[begin EXTRACT PROVIDED]

5. Confusion Matrices (Test Set)

# Helper: predict class at threshold 0.5 and return factor with same levels
predict_class <- function(model, newdata, threshold = 0.5) {
  probs <- predict(model, newdata = newdata, type = "response")
  preds <- if_else(probs >= threshold, "Left", "Stayed")
  factor(preds, levels = c("Stayed", "Left"))
}

# Actual labels as factor
actual <- factor(if_else(test_p$Attrition_bin == 1, "Left", "Stayed"),
                 levels = c("Stayed", "Left"))

5.1 M1 Confusion Matrix

pred1 <- predict_class(m1, test_p)
cm1   <- confusionMatrix(pred1, actual, positive = "Left")
cm1
## Confusion Matrix and Statistics
## 
##           Reference
## Prediction Stayed Left
##     Stayed   7868 7032
##     Left        0    0
##                                         
##                Accuracy : 0.5281        
##                  95% CI : (0.52, 0.5361)
##     No Information Rate : 0.5281        
##     P-Value [Acc > NIR] : 0.5033        
##                                         
##                   Kappa : 0             
##                                         
##  Mcnemar's Test P-Value : <2e-16        
##                                         
##             Sensitivity : 0.0000        
##             Specificity : 1.0000        
##          Pos Pred Value :    NaN        
##          Neg Pred Value : 0.5281        
##              Prevalence : 0.4719        
##          Detection Rate : 0.0000        
##    Detection Prevalence : 0.0000        
##       Balanced Accuracy : 0.5000        
##                                         
##        'Positive' Class : Left          
## 

5.2 M2 Confusion Matrix

pred2 <- predict_class(m2, test_p)
cm2   <- confusionMatrix(pred2, actual, positive = "Left")
cm2
## Confusion Matrix and Statistics
## 
##           Reference
## Prediction Stayed Left
##     Stayed   5487 4530
##     Left     2381 2502
##                                           
##                Accuracy : 0.5362          
##                  95% CI : (0.5281, 0.5442)
##     No Information Rate : 0.5281          
##     P-Value [Acc > NIR] : 0.02397         
##                                           
##                   Kappa : 0.0541          
##                                           
##  Mcnemar's Test P-Value : < 2e-16         
##                                           
##             Sensitivity : 0.3558          
##             Specificity : 0.6974          
##          Pos Pred Value : 0.5124          
##          Neg Pred Value : 0.5478          
##              Prevalence : 0.4719          
##          Detection Rate : 0.1679          
##    Detection Prevalence : 0.3277          
##       Balanced Accuracy : 0.5266          
##                                           
##        'Positive' Class : Left            
## 

5.3 M3 Confusion Matrix

pred3 <- predict_class(m3, test_p)

[end EXTRACT PROVIDED]
[begin SUPPLIED ENTRIES]

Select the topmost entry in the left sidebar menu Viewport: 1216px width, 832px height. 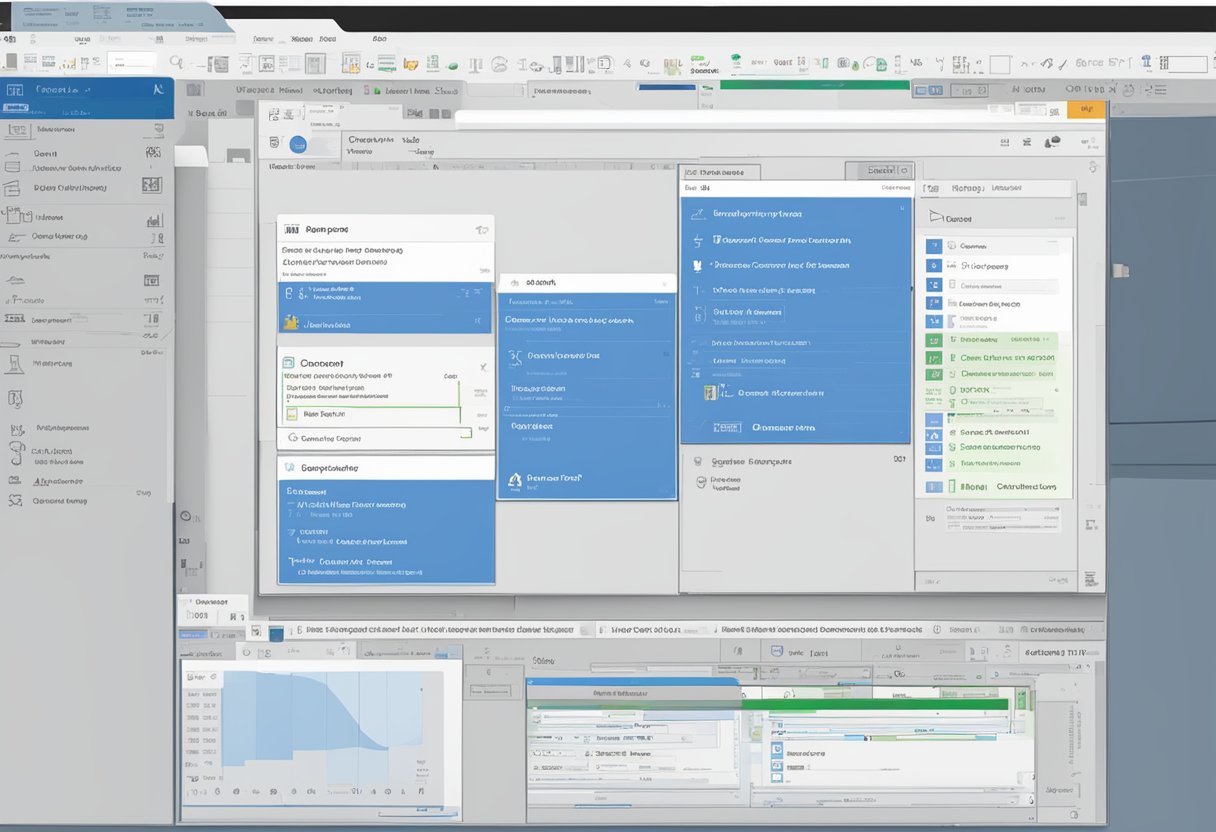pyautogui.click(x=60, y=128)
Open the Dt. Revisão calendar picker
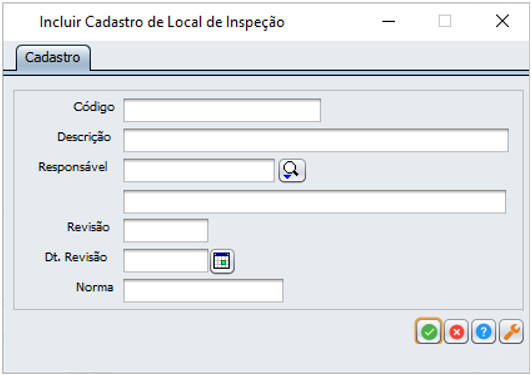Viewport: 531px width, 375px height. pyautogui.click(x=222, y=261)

[end SUPPLIED ENTRIES]
[begin SUPPLIED ENTRIES]

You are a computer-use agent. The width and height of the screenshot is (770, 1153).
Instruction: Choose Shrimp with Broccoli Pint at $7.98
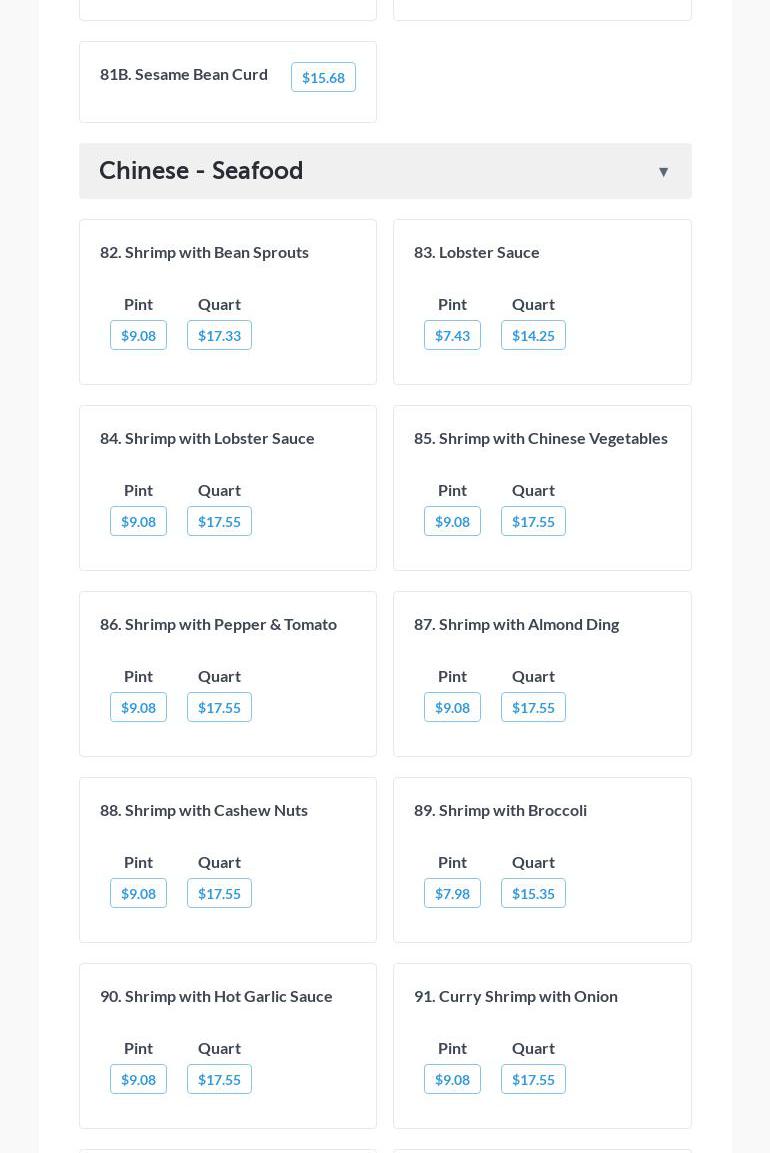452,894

[end SUPPLIED ENTRIES]

> [TASKS]:
[1] In the confusion matrix extract, rewrite the block beginning "# Helper: predict class at threshold 0.5" as a short bulleted list that keeps its main facts.
[2] List every subsection heading numbered under section 5 in the confusion matrix extract.
[3] Write out the part of the confusion matrix extract between "5.1 M1 Confusion" and "CI : (0.52, 0.5361)", inclusive, with no changes.

> [EXERCISE ANSWERS]:
[1]
- It defines a function, predict_class, that takes a model, new data and a threshold that defaults to 0.5.
- It gets predicted probabilities with predict(), using type = "response".
- It labels each case "Left" when its probability is at or above the threshold and "Stayed" otherwise.
- It returns the labels as a factor with the levels "Stayed" and "Left".

[2]
- 5.1 M1 Confusion Matrix
- 5.2 M2 Confusion Matrix
- 5.3 M3 Confusion Matrix

[3]
5.1 M1 Confusion Matrix

pred1 <- predict_class(m1, test_p)
cm1   <- confusionMatrix(pred1, actual, positive = "Left")
cm1
## Confusion Matrix and Statistics
## 
##           Reference
## Prediction Stayed Left
##     Stayed   7868 7032
##     Left        0    0
##                                         
##                Accuracy : 0.5281        
##                  95% CI : (0.52, 0.5361)